Reply Parent Score: 1

funny_irony Member since:

There are nothing original about tablet PC.
Many people have already come out with the idea many years ago. However, due to technology limitation, it is not been implemented.

In this case, the company that can pull it off will get the IP. Fusion Garage have the upper hand with all the aces cards.

For your info, some chinese company already produce IPad clones before it is announce. Fujisu already come out with a IPAD in year 2001. We may see more law suits in the near future.

Reply Parent Score: 1

RE: Not going to buy a Joo Joo
by TechGeek on Mon 1st Feb 2010 23:51 in reply to "Not going to buy a Joo Joo"
TechGeek Member since:

I find your statement humorous as this case basically boils down to what Xerox did. They let a bunch of geeks see there work and not sign an NDA. Then the Mac OS was born. Considering Xerox really developed the first windowing GUI and the mouse, they really got the shaft for it. This is why Trade Secrets are a protected class of IP.

Reply Parent Score: 1

cr12345 Member since:

Perhaps you should learn the actual history of what happened at Xerox before ...

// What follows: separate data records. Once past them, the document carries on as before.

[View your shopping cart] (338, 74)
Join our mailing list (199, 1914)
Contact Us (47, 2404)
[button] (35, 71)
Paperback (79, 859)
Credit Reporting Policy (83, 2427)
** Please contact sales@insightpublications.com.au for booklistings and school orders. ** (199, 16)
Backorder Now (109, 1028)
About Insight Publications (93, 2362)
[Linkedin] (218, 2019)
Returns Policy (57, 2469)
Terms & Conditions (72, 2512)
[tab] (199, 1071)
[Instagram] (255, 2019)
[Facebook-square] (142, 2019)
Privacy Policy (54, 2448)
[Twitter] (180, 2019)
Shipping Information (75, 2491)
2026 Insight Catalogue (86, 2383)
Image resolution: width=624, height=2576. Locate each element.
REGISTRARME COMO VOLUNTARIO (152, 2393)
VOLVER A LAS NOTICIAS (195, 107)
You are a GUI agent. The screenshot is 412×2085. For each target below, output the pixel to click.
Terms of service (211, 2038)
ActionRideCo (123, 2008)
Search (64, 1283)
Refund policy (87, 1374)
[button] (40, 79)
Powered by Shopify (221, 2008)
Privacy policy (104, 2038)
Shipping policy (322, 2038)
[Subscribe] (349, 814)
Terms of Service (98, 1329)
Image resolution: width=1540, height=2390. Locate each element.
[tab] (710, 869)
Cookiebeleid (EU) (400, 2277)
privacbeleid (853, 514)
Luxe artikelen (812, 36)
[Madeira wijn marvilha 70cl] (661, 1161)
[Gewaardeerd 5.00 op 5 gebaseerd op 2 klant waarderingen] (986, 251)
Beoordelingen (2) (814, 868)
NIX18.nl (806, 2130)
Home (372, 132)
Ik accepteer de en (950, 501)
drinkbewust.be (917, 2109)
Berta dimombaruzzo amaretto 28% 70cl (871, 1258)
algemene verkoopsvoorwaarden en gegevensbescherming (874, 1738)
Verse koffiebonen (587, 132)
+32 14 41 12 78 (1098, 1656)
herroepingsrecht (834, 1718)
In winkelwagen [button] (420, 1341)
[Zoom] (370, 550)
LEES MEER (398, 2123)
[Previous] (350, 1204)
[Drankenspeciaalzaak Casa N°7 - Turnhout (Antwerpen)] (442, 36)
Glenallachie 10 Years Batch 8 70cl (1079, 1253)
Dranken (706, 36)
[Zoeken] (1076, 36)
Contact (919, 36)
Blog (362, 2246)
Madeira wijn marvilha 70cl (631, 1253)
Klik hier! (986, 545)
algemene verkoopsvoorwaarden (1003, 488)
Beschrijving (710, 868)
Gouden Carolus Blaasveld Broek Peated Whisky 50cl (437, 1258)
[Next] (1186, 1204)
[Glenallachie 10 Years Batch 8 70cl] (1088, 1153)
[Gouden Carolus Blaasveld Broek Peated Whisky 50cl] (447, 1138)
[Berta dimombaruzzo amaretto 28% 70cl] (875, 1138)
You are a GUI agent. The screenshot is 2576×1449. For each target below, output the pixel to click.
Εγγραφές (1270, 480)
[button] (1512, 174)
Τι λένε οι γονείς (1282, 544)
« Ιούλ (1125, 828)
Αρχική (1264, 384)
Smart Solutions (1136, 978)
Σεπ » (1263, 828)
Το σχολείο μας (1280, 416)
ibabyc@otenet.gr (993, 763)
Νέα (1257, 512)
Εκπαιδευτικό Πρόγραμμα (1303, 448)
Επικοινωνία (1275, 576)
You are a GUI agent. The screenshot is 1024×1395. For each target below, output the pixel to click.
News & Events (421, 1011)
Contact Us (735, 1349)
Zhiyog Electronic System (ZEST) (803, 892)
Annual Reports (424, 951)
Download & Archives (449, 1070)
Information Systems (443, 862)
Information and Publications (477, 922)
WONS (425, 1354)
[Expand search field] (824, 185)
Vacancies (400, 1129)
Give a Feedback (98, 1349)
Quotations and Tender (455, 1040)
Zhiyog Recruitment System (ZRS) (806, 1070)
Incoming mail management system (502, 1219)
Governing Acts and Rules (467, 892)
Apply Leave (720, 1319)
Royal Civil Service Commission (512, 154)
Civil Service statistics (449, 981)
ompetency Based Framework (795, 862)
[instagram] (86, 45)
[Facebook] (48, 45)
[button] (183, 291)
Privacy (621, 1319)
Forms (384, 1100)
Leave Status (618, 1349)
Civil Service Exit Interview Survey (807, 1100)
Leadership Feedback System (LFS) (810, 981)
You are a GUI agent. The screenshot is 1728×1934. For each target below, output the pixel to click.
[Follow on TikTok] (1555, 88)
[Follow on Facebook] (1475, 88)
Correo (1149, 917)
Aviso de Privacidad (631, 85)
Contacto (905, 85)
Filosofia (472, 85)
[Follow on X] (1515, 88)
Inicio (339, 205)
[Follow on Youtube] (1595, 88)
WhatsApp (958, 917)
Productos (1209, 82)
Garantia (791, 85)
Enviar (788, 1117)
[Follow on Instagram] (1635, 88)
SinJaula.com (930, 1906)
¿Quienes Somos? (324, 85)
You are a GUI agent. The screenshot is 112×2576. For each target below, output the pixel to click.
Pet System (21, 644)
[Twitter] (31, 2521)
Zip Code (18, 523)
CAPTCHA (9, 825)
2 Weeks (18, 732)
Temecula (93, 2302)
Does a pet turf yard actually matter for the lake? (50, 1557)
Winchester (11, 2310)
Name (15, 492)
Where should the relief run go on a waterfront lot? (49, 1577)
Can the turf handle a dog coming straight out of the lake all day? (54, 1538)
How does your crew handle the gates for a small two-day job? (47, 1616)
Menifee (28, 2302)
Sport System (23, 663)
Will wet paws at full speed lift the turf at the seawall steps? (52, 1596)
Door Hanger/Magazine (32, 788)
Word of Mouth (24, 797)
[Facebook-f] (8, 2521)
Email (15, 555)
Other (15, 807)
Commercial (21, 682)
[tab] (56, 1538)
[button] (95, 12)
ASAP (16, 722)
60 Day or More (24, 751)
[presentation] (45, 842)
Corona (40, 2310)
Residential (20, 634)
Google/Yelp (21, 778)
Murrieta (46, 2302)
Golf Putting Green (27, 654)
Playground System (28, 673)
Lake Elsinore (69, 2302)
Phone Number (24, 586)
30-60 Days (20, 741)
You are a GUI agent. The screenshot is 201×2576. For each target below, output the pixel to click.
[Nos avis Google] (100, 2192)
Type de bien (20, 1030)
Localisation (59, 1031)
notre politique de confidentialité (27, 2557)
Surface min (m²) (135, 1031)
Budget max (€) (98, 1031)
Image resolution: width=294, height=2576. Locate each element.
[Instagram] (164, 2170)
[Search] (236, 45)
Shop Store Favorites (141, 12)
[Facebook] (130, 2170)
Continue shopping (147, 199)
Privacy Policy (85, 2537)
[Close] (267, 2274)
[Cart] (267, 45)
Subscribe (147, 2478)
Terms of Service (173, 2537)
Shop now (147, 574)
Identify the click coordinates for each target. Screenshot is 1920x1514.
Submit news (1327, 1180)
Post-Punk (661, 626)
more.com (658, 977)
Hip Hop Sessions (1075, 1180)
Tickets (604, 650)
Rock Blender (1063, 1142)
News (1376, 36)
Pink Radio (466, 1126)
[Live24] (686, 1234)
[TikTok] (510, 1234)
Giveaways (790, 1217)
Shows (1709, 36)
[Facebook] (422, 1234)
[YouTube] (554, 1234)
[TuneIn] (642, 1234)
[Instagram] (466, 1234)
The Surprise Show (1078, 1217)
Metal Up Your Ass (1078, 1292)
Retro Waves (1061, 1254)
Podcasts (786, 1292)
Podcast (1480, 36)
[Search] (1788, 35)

"At any rate, Jobs, who was first told by Raskin about the fun going on at PARC in 1976, decided that he wanted to bring a team of Appleniks into PARC and see what was causing such a buzz – but again, the idea of Jobs coming in like a kid touring Epcot with a tape recorder hidden under his shirt is mistaken. Apple negotiated a deal with Xerox; in return for a block of Apple stock, Xerox allowed Jobs and his team to tour PARC in December 1979, take notes, and implement some of the ideas and concepts being bounced around at PARC in their own creations. "

... the ideas were bought from Xerox in return for Apple stock, far from the theft of ideas you are suggesting.

Reply Parent Score: 4

Mage66 Member since:

That's actually not true. Both Microsoft and Apple looked at the Xerox technology as invited guests.

It's all a fable that anything was "stolen".

Reply Parent Score: 2

Soulbender Member since:

There's no law against being an ass, that's why we have contracts. Seriously, WTF was he thinking?